● Exercise brief
After locating the line that contains "Click the chat bubble with unread badge", transcribe exactly that line and each one after it until the data ends, skipping pictures.

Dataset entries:
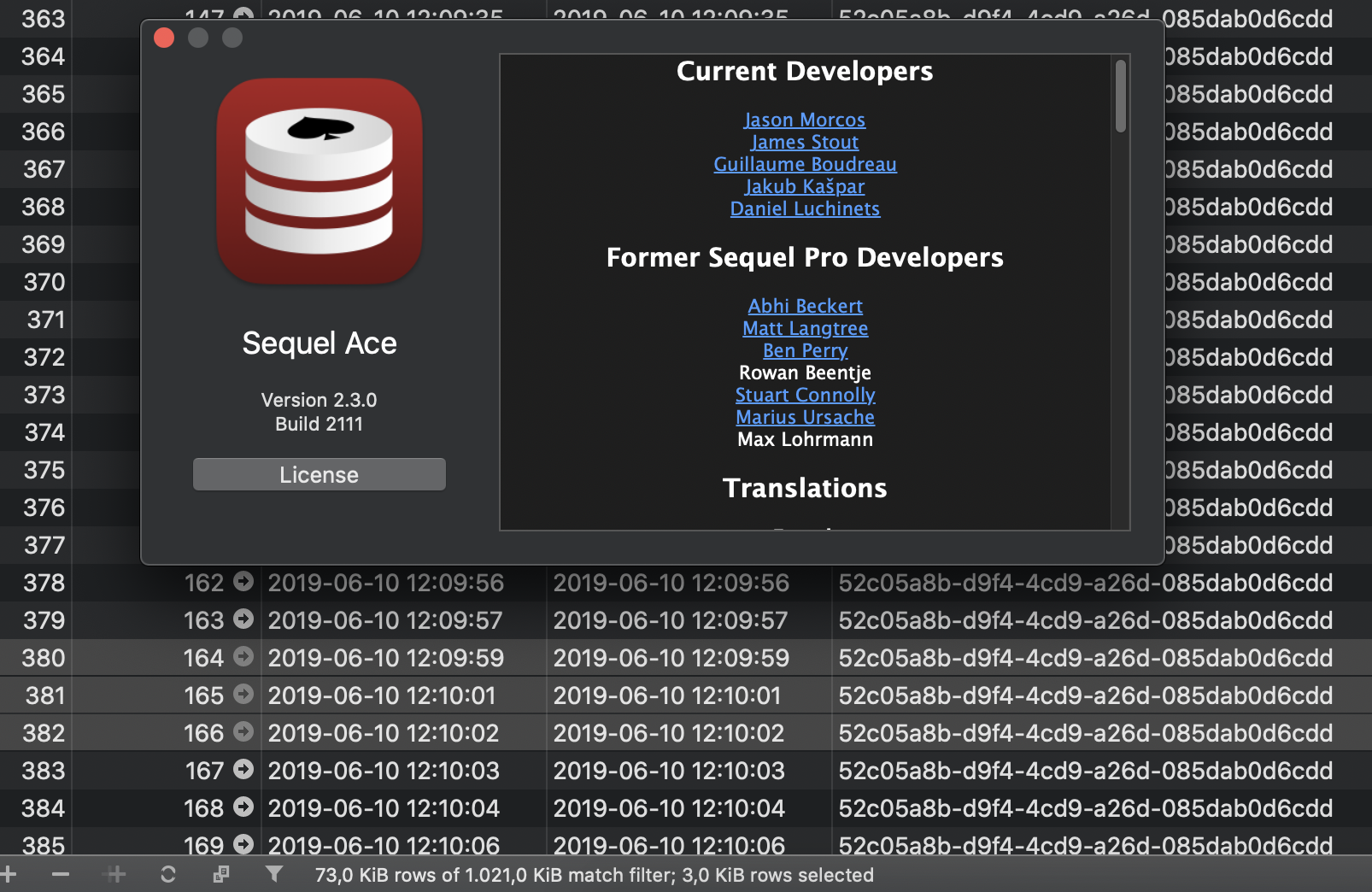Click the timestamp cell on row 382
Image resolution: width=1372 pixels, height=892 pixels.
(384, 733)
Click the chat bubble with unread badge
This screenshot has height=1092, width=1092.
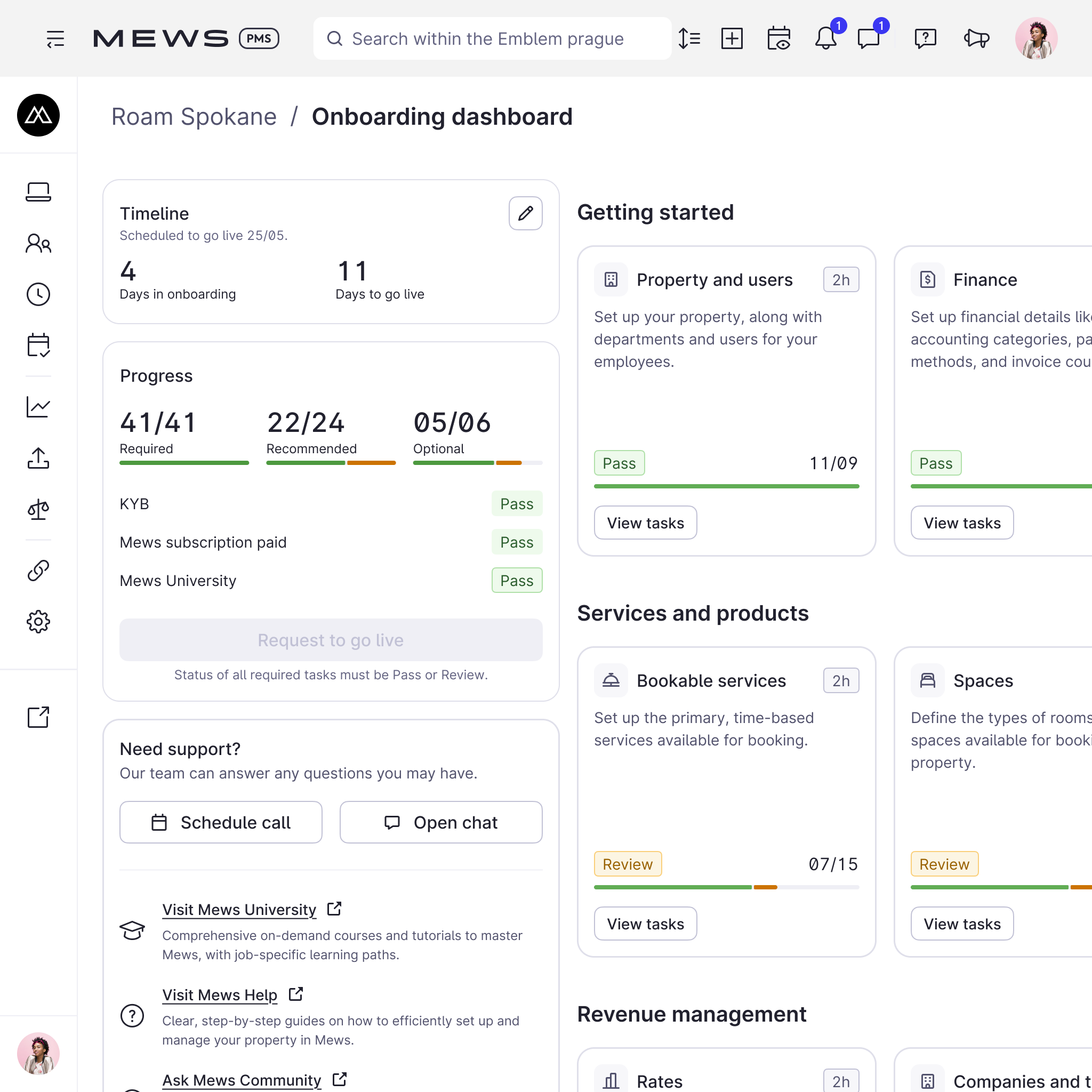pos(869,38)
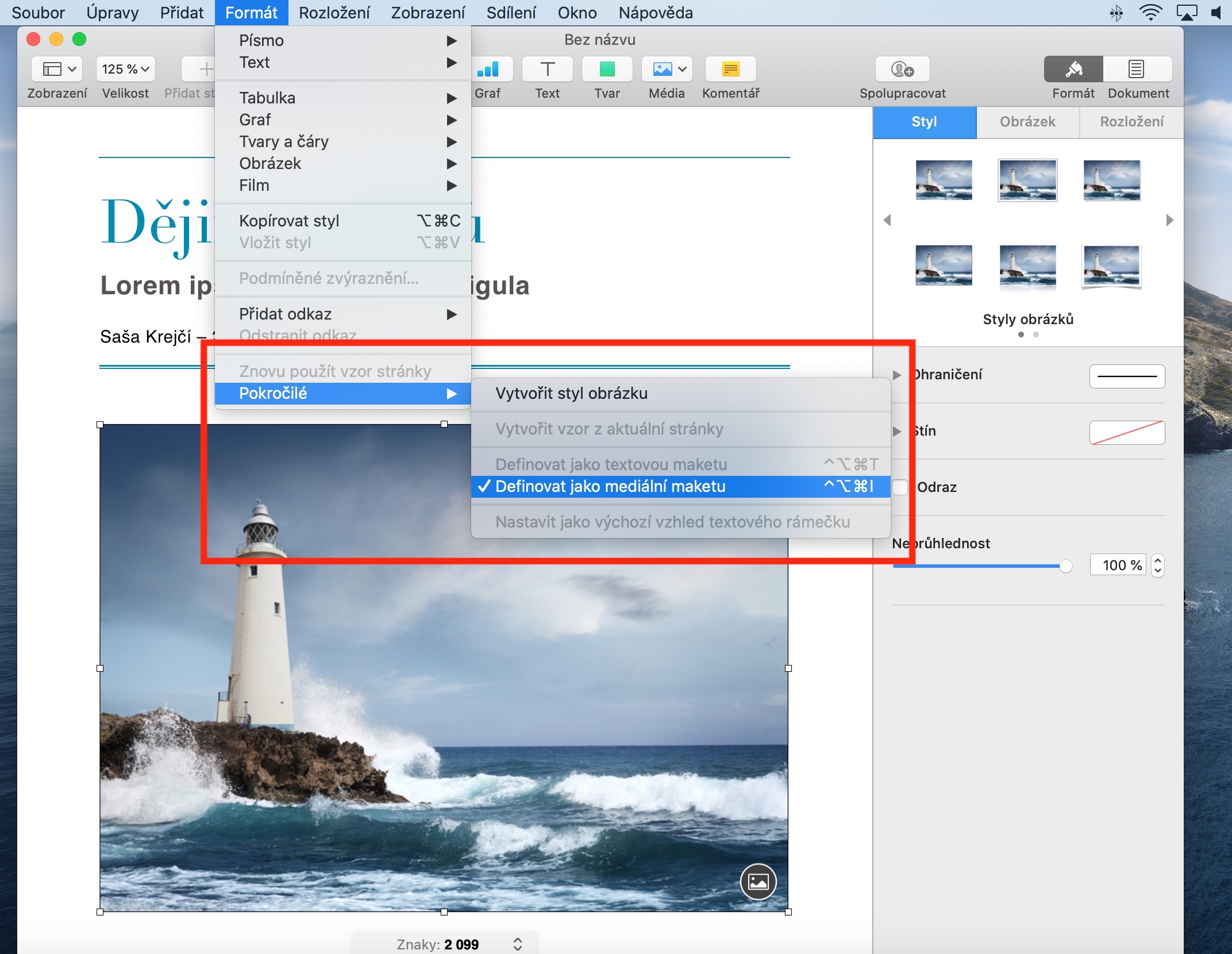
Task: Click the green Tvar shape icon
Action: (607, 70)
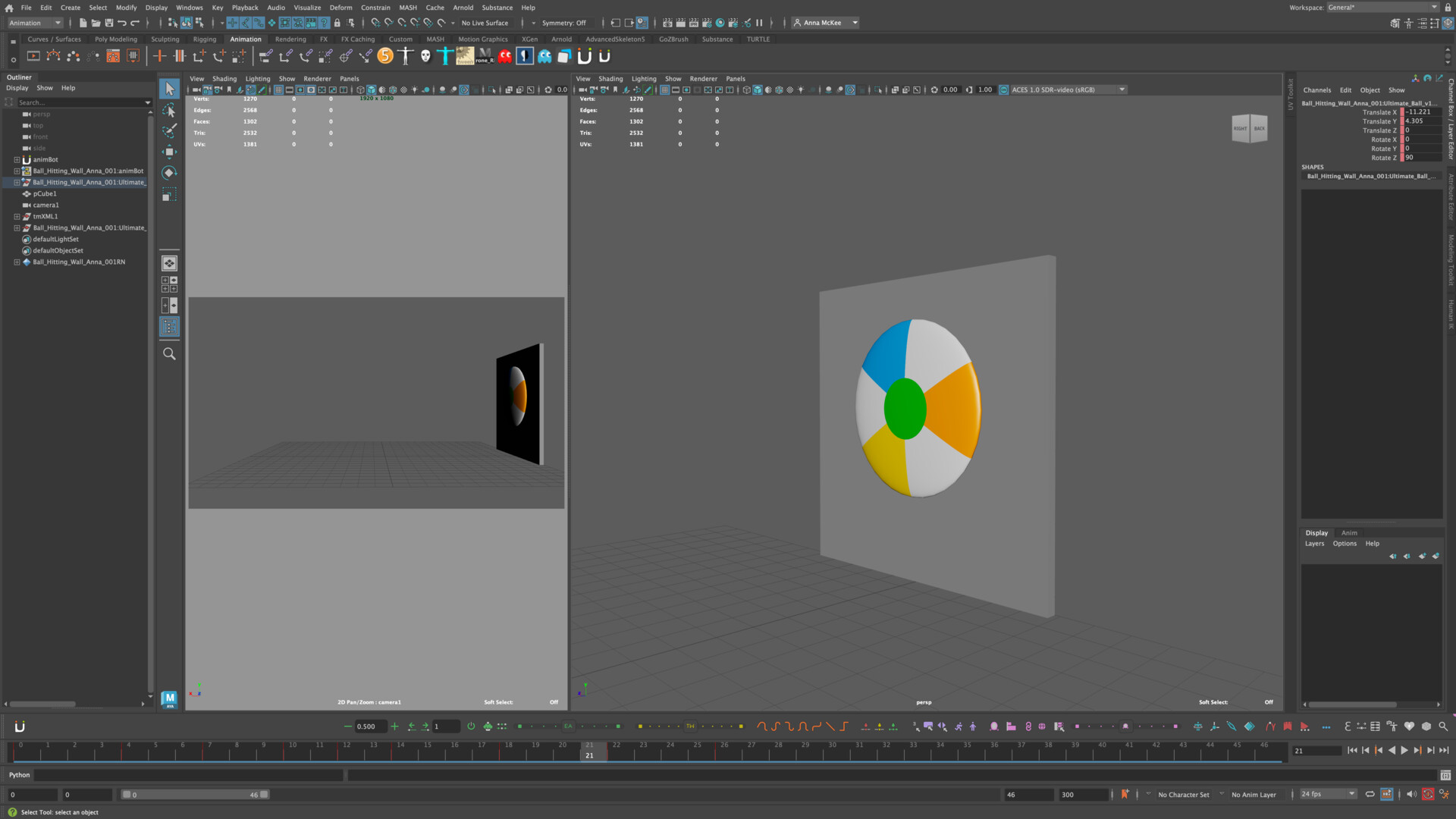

● Your response
Click the chat bubble with unread badge
This screenshot has height=1092, width=1092.
pos(869,38)
Task: Click the green Tvar shape icon
Action: (607, 70)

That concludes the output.